Today’s new media artists and activists find themselves in a position similar to that of the Russian Productivists almost a century ago: the revolution has already happened and remains only to be implemented, making cultural production less an articulation of the possible than a sphere of the applied. As digital forms of information exchange and knowledge labor afford the dislocation of traditional boundaries of community and identity, “tele-” and “cyber-communism” declare the dawn of a new sociopolitical era. The successful implementation of the emancipatory abilities inherent in social digital communication thus depends on their pragmatic application. Technical utility, and the new-media productivist as its provider, are the keys to establishing “extreme sharing networks” not to make consumables but to harness and solicit surplus creativity. Organizations like Mikro.fm in Berlin, FutureEverything in Manchester, and the Waag Society in Amsterdam employ digital technology to turn consumers into producers, availing “mass participation” for “social innovation.” These groups reprogram GPS devices to renavigate urban environments, devise open-source software for remapping eco-political landscapes, and organize festivals and workshops for the collaborative production and dissemination of information and technological know-how. As such practices seek to reconstruct the public sphere, the question remains whether or not the access to information and the technological means of its production actually redistributes ownership of knowledge, labor, and experience: whether these projects foment real action and agency, or further institutionalize an ideal bourgeois public sphere by creating a satisfying semblance of cultural participation. Taking a critical look at selected examples, this presentation assesses these collective practices within a trajectory of historical avant-garde strategies and their formation of potential “proletarian” or “counter-public spheres” in which participants are transformed into networked actors rather than remaining spectators in symbolic dramas of aestheticized relationality.
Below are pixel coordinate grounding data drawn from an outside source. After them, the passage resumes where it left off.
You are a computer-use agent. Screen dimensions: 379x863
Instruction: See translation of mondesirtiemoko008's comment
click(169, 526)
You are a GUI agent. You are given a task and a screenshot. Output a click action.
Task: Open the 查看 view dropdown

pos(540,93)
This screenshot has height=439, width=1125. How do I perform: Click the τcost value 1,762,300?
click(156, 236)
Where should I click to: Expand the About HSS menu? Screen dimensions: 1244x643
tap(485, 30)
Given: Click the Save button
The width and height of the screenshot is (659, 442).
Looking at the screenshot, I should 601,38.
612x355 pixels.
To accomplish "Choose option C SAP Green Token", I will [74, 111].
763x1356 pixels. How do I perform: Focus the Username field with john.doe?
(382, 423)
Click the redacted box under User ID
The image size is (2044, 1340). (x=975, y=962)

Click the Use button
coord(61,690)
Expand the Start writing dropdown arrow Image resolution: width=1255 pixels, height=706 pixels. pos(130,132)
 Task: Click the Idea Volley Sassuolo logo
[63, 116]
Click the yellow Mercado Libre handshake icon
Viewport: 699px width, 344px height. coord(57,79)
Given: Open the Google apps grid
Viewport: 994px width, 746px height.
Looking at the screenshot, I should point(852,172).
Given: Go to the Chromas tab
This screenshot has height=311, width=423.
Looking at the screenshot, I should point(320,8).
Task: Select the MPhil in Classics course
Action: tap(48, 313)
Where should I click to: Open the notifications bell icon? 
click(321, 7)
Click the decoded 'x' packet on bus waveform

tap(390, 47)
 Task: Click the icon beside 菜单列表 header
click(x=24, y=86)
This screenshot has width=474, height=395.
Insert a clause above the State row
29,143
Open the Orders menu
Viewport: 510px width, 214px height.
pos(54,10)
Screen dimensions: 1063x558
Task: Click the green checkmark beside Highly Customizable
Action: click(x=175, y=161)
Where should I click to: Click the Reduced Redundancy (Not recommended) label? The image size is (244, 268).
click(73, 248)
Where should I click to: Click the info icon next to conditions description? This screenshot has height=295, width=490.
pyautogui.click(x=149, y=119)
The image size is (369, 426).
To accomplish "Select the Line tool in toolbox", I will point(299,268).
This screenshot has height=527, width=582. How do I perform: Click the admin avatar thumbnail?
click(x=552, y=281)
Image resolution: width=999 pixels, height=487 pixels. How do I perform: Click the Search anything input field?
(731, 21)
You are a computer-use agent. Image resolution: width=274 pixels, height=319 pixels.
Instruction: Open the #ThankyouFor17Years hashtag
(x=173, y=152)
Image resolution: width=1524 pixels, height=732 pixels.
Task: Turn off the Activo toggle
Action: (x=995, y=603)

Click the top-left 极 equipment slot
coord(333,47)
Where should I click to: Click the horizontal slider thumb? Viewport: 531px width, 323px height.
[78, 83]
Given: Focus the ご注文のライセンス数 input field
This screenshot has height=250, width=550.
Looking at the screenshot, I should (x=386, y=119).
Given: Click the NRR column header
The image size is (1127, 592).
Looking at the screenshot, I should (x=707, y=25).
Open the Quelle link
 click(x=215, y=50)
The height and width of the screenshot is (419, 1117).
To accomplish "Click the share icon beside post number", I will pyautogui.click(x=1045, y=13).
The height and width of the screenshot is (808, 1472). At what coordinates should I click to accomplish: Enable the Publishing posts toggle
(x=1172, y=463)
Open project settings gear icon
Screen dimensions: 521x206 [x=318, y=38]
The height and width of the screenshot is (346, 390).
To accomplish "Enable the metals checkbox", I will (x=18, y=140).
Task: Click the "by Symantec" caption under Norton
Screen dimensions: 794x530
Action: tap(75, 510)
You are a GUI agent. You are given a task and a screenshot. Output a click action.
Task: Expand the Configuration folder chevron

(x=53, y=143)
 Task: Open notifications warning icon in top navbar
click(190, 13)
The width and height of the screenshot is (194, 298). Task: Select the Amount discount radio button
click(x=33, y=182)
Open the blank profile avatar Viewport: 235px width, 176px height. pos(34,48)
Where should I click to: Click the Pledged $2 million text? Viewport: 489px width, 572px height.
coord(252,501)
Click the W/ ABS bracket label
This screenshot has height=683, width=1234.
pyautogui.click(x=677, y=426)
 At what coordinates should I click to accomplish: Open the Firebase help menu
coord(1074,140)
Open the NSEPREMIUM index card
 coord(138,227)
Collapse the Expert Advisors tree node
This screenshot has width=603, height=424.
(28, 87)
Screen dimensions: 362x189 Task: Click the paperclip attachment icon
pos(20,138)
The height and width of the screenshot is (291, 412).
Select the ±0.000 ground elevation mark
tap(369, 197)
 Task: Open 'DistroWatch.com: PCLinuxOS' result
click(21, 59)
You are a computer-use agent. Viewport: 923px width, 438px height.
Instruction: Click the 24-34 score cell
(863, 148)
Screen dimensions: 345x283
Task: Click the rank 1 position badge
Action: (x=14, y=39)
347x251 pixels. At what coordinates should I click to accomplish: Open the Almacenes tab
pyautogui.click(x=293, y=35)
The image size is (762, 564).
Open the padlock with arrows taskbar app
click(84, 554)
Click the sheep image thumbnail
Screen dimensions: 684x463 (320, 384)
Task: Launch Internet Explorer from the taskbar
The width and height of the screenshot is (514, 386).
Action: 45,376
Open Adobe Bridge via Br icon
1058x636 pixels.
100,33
- Philip Glahn is Assistant Professor of Critical Studies and Aesthetics at the Tyler School of Art/Temple University, Philadelphia, USA, specializing in contemporary art history and theory. Glahn studied art history and cultural studies at the Universität Lüneburg and Pratt Institute, and received his PhD from the Graduate Center, City University of New York. His writings have appeared in Art Journal, Afterimage, Communications and BOMB and he is currently working on a critical reassessment of the life and work of Bertolt Brecht.